O mar era um interminável espelho. As constelações se exibiam nuas, vaidosas. A lua, nova naquele quarto de mês, tornava-as ainda mais reluzentes sobre o mais puro negro. O céu estava em festa, chuviscado de estrelas (e pareciam ter vida própria). Elas eram o próprio firmamento. Um firmamento de estrelas! Exibiam cores cintilantes, quentes, em tons variáveis e discretos como um mosaico. Piscavam em ritmos próprios, algumas tão próximas entre si que pareciam caber num só punhado de mão. Por hora, uma ou outra lançava-se ao mar, deixando apenas um rastro luminoso em seu caminho. Nunca se vira noite tão viva, uma expressão própria da natureza. Não havia nuvens, todas dispensadas. E o vento corria afável em forma de brisa por entre os panos.

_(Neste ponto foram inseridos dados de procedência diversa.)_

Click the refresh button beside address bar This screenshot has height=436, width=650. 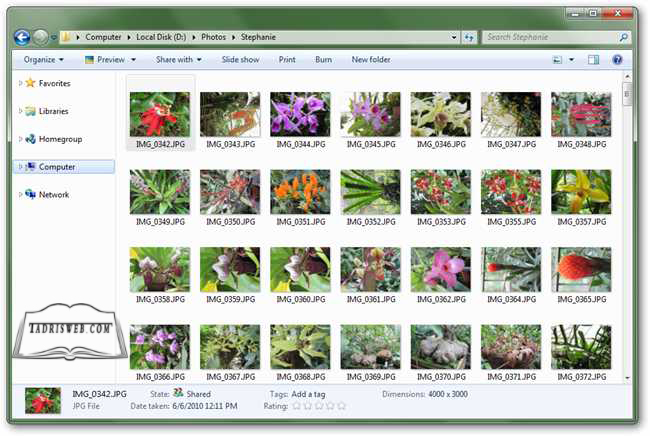click(469, 37)
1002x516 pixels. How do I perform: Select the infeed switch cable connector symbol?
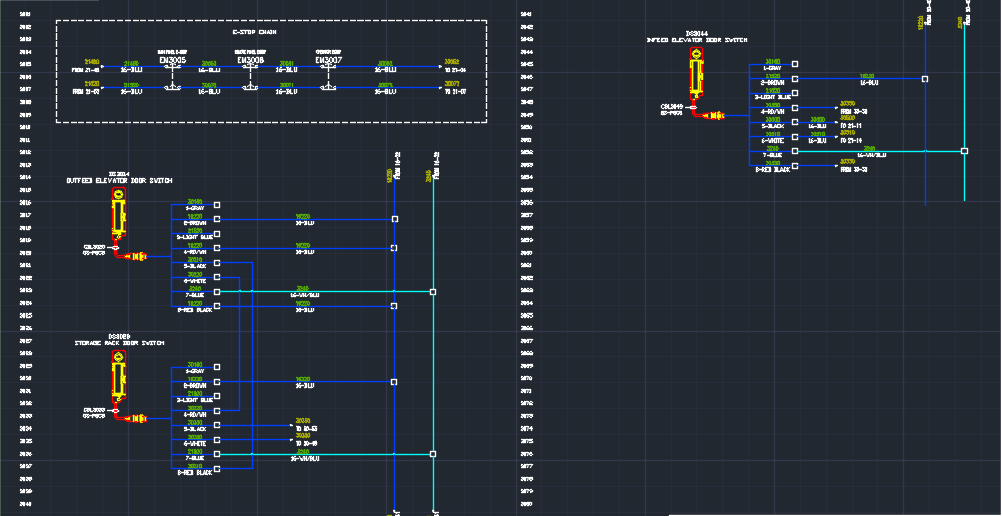[x=714, y=115]
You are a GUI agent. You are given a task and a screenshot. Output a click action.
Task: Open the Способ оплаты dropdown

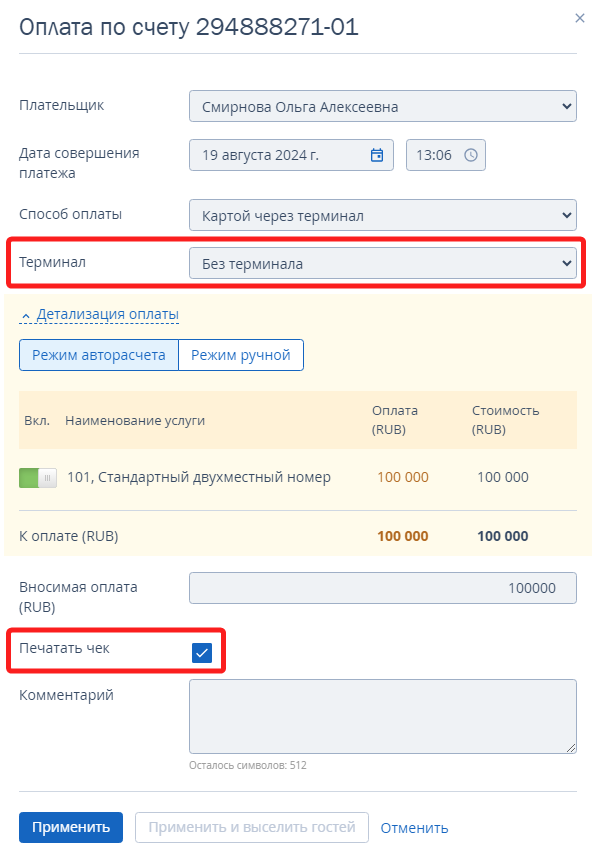pyautogui.click(x=383, y=215)
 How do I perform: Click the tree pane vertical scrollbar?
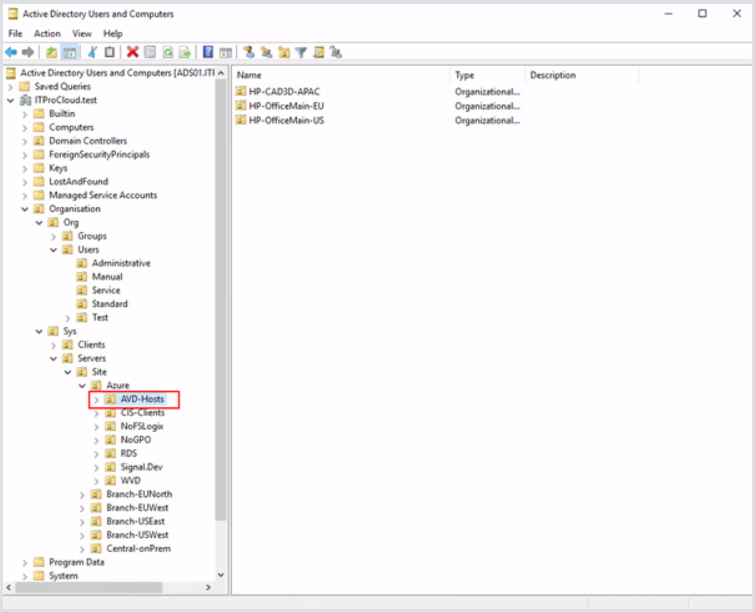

Hélio permanecia deitado sobre o convés, era um espectador certo de que também estava sendo observado. Tinha uma sensação inexata de prazer, tentando inútil identificar as constelações que outrora vira em outros céus. Fazia planos para contá-las e recontá-las infinitas vezes, também inútil. Imaginava formas, as mais descabidas possíveis, inusitadas, e elas, as estrelas, multiplicavam-se a cada piscar de olhos. Eram vibrantes, ardilosas. Flutuavam no céu e também no mar. Os peixes pareciam nadar por entre elas e elas pareciam brotar do negrume do oceano paralizado. O céu parecia ter dominado o mar e o mar se misturava ao céu e tudo parecia ser uma coisa só.
As pequenas luzes eram infinitas e moviam-se como uma interminável flotilha. Era um descabido universo sem horizonte. Podia-se virar de cabeça-pra-baixo e nada mudaria. O barco deslizava como se gravitasse numa atmosfera própria, fantástica, ilusória. Singrava o céu. Hélio era um astronauta no mar, numa festa, silenciosa e solitária, a mais fabulosa em que estivera. Uma festa-surpresa.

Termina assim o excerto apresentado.